Work item ▸
Exactly reproduce each entry, leaving out nothing.

[Collected data entries]
##############################

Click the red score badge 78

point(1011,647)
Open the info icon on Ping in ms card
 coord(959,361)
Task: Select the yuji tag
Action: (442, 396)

##############################

Response to this task ▸
Click the red score badge 78

point(1011,647)
Open the info icon on Ping in ms card
 coord(959,361)
Task: Select the yuji tag
Action: (442, 396)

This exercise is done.